Wednesday, September 29, 2010

Looking at you I'm filled with the essence of, the quintessence of joy

What a strange League of Gentleman place Lewes seems when you read about it in the papers. All right, there’s no need for that. A town awash with burning crosses and people looking at you sideways if you run out of Lewes Pounds: it don’t seem like the Lewes I know. But when I pondered how else to sum up the place in a sound-bitey way, all was blank. So I undertook a small survey of what residents consider to be the very essence of Lewes.

‘Easy’, said Cycle Girl. ‘Only this week I went to a disused foundry to look at some chairs. Not Chippendale or anything. Just ordinary stacking chairs. One of them’, she went on, ‘had brown clay splodged onto the seat. It looked exactly like our chair at home after Cycle Kid’s happened to the playdough. But we all admired it anyway.’

‘Quintessential Lewes?’ said DJ Mama. ‘Crossing the Bell Lane rec and meeting that woman who walks a ferret on a lead.’

‘The window of Crumbs’, grumbled Maximum Diner, ‘with “cakes” made of cloth. Sums up the whole blinking place – twee, useless and pretending to be creative.’ This was, it must be said, one of his better days.

‘Taking the Beast to the cinema to watch a Buster Keaton movie’, said Pells Boy. ‘She kept asking when the colour and sound and action were coming in, but otherwise she enjoyed it. Course she did. She’s a Lewes kid.’

‘Seeing Hoxton Mum in the window of a cafe, mouthing “I’m very busy”’, said Born and Bred Boy.

‘My essential Lewes’, said Honesty Girl, ‘is watching the Rooks lose at home.’

‘The smell of hops and Arthur Brown in Neros’, offered Viva Girl, and I was just about to ask what Arthur smelled like when Grange Girl said, ‘I had a long conversation in the parking shop today about what happens to recycled batteries.’ This was quintessentially Grange Girl for sure, but was it typically Lewes?

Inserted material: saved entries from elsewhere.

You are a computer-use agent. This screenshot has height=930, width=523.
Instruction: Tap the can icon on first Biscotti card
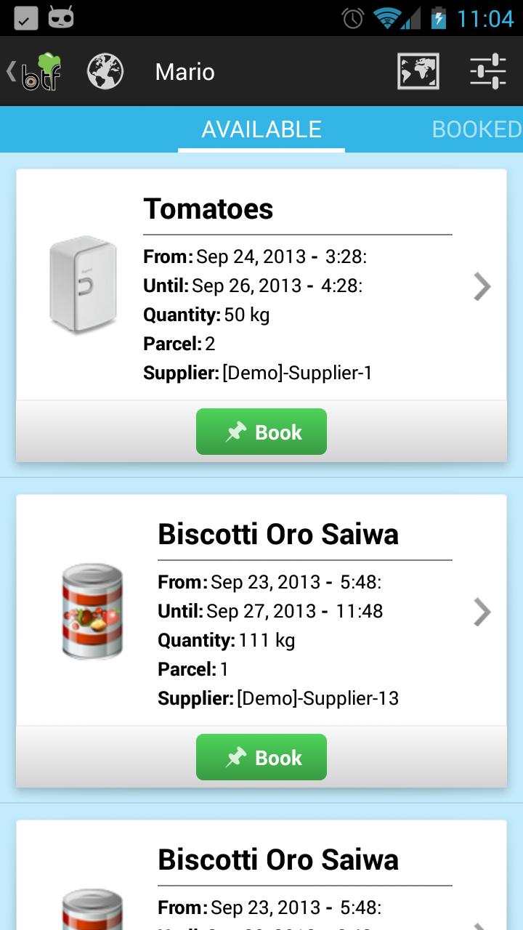[92, 611]
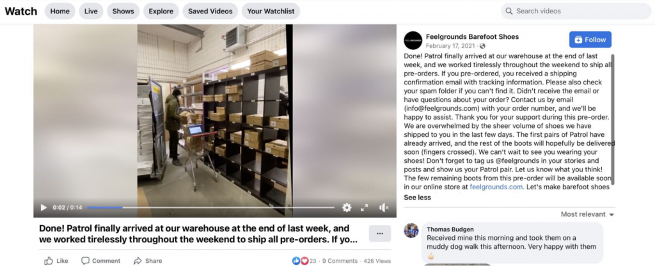Click the Share arrow icon
Screen dimensions: 655x266
(x=138, y=261)
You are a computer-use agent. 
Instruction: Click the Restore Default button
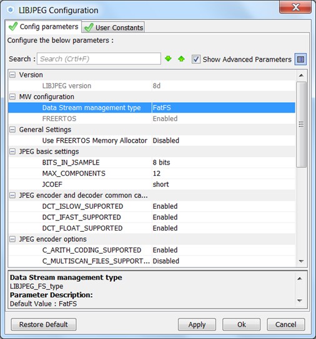(44, 325)
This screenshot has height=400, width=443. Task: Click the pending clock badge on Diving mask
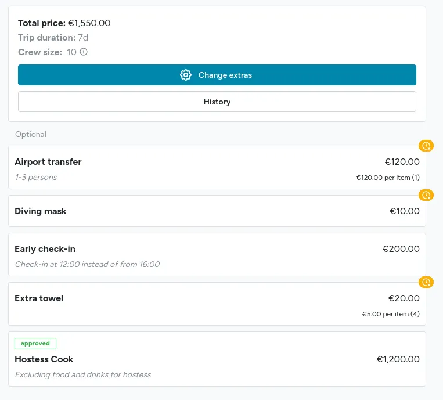coord(426,195)
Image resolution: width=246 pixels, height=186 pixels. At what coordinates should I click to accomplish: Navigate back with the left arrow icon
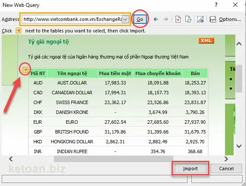point(156,19)
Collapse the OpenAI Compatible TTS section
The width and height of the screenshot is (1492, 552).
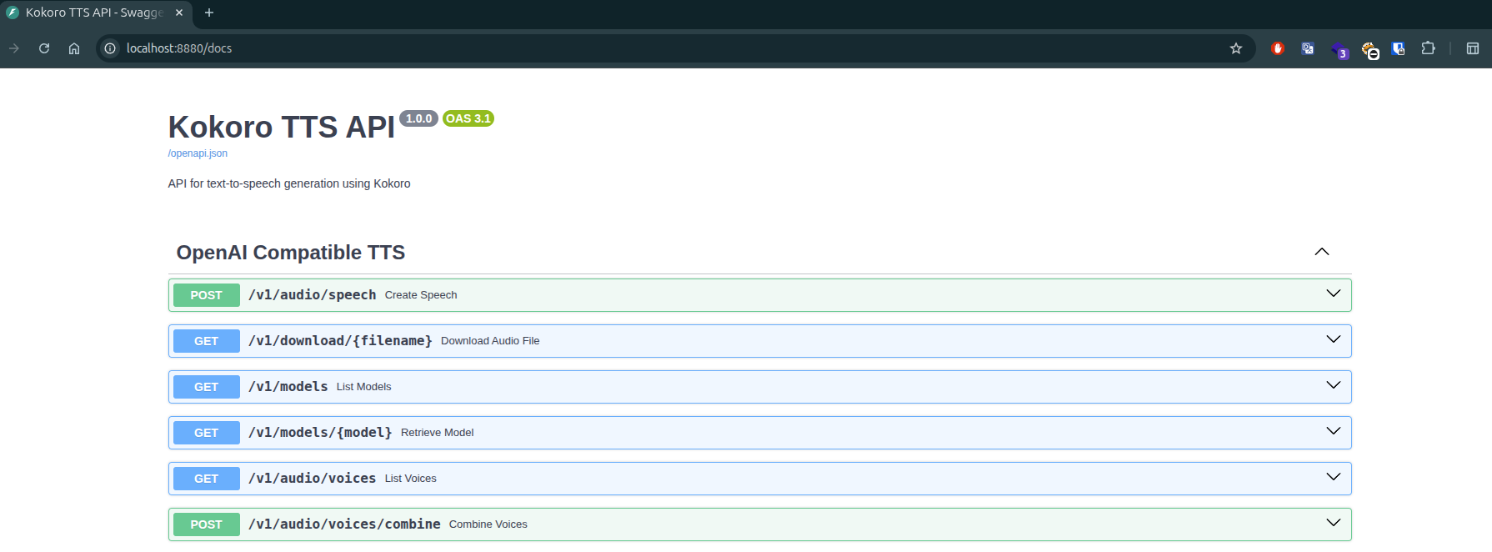pos(1321,252)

‘I was able to tell them about batteries in great detail, plus recycled milk bottles.’

It’s not often I feel sorry for the people in the Parking Shop. Grangey is well-informed because she reads the council’s Waste & Recycling Link avidly. That is very Lewes: the fact that everyone (except Grange Girl) dutifully recycles their Recycling Link without reading it.

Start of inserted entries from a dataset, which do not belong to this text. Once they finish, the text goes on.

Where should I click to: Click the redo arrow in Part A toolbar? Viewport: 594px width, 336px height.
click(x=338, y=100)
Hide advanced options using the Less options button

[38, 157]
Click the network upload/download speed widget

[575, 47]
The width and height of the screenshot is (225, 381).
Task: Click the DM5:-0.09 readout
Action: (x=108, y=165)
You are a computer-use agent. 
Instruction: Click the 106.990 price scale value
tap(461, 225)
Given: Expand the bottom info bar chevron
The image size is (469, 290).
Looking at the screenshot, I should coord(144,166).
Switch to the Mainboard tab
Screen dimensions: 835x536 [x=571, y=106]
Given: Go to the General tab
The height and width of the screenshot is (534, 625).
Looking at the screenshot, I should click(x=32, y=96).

‘Walking to the Friday market and buying mud-covered vegetables’, Decaf Man contributed, ‘and lugging them home in a used plastic bag with spindly handles.’ Despite only having been there five minutes, the Friday market is already very Lewes. ‘Then having to go to Waitrose by car to get a proper amount of vegetables.’

I was writing up my findings in Costa when Hoxton Mum sat next to me with a big phew and ordered an almond Americano. ‘Just a quick one’, she said, ‘I’m very busy. What? What’s so funny?’